### DIRECTIONS:
Return, exactly and with nothing added, the line with "Search for an issued transaction" together with all lines after it through the end of the data below. No pictures belong in the copy.

### EXTRACTED INFORMATION:

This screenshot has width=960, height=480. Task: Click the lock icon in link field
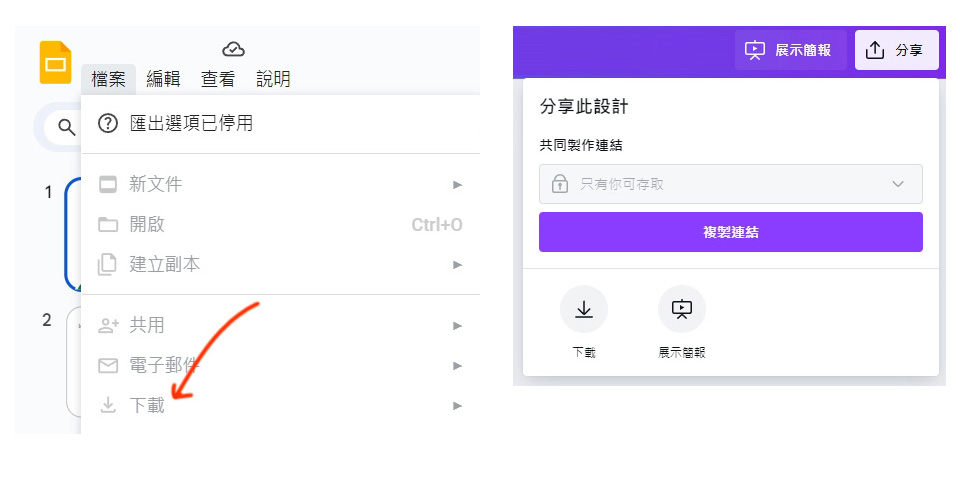click(560, 184)
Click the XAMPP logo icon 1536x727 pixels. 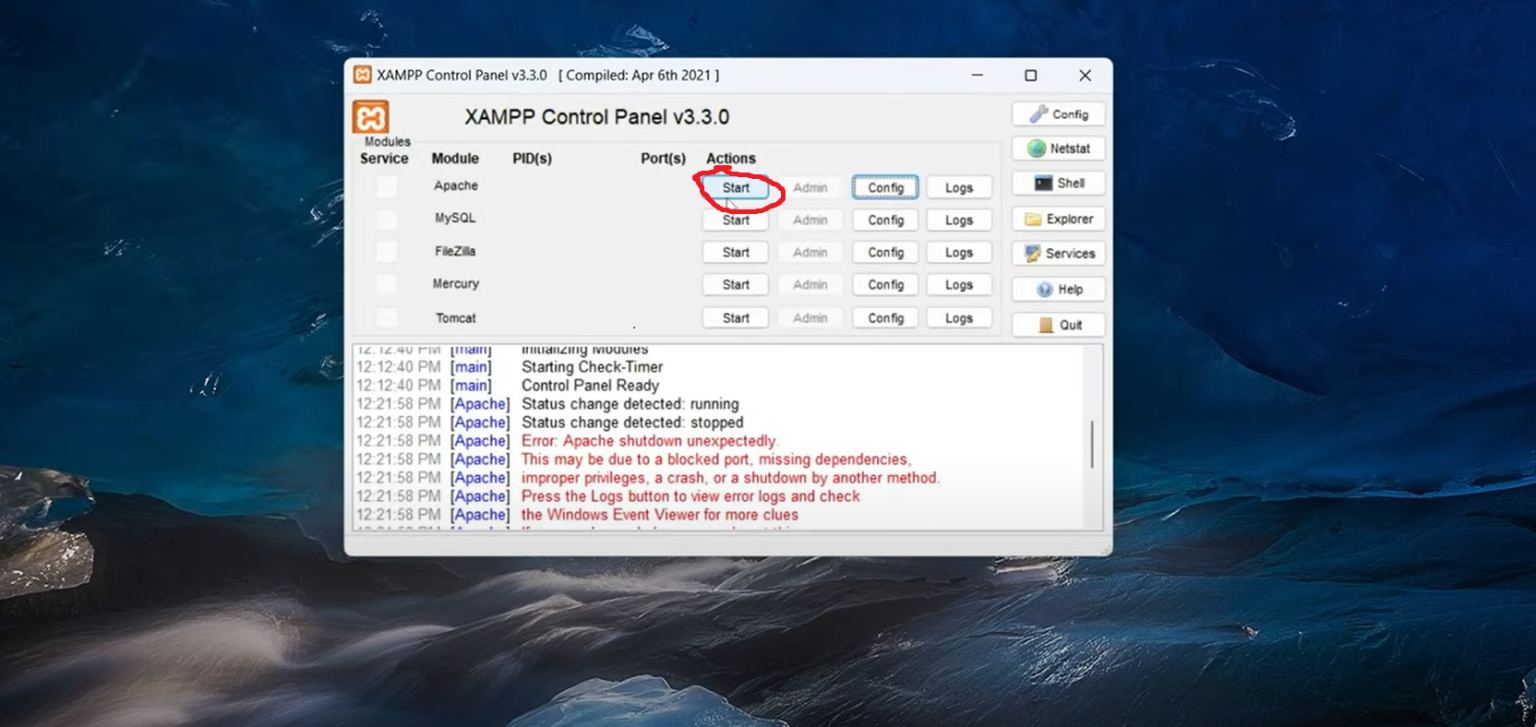point(371,117)
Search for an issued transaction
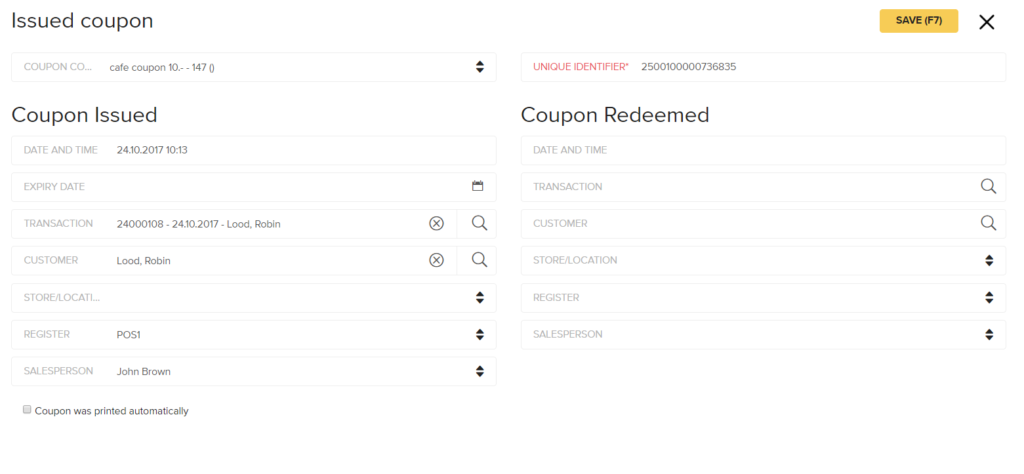Screen dimensions: 1024x474 click(479, 223)
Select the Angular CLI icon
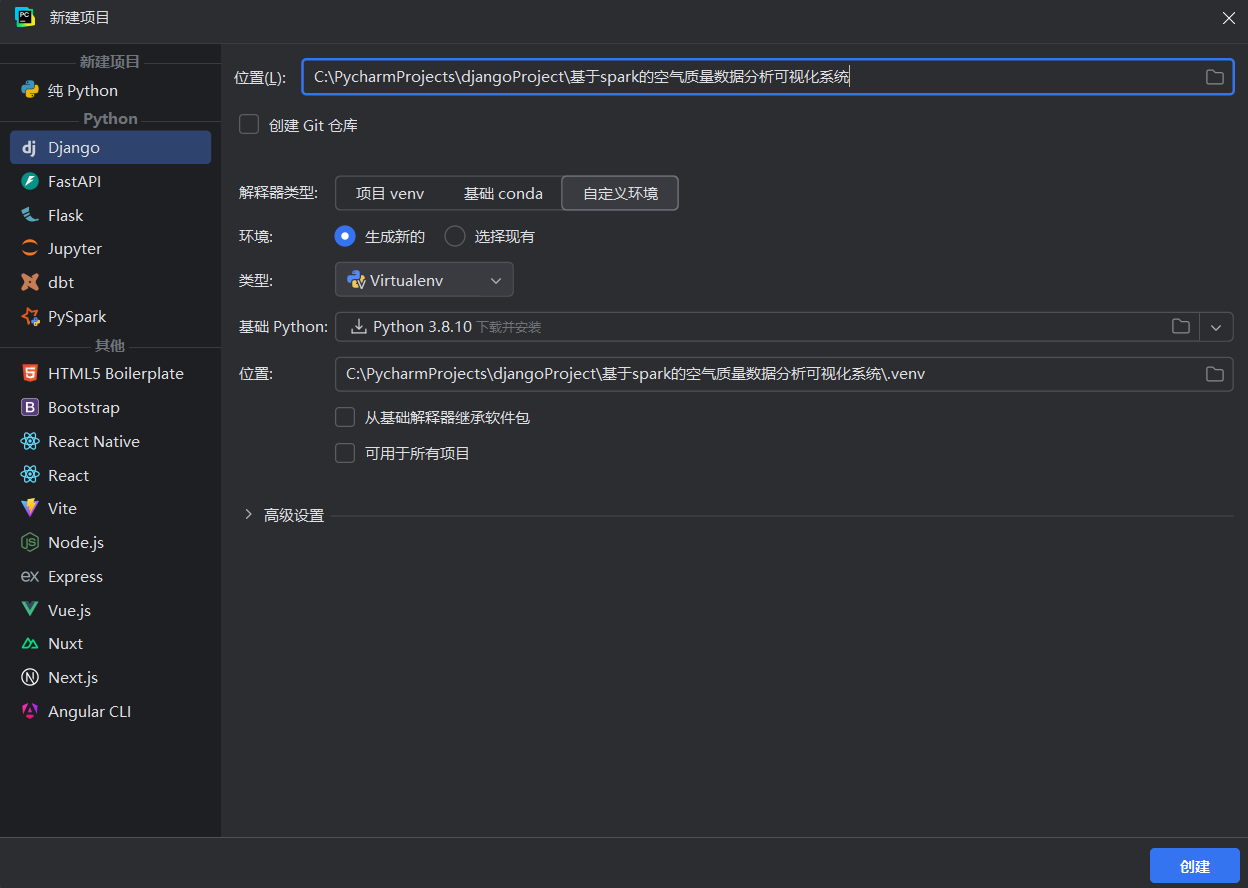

### EXERCISE RESULT:
Search for an issued transaction
Screen dimensions: 1024x474 click(479, 223)
Select the Angular CLI icon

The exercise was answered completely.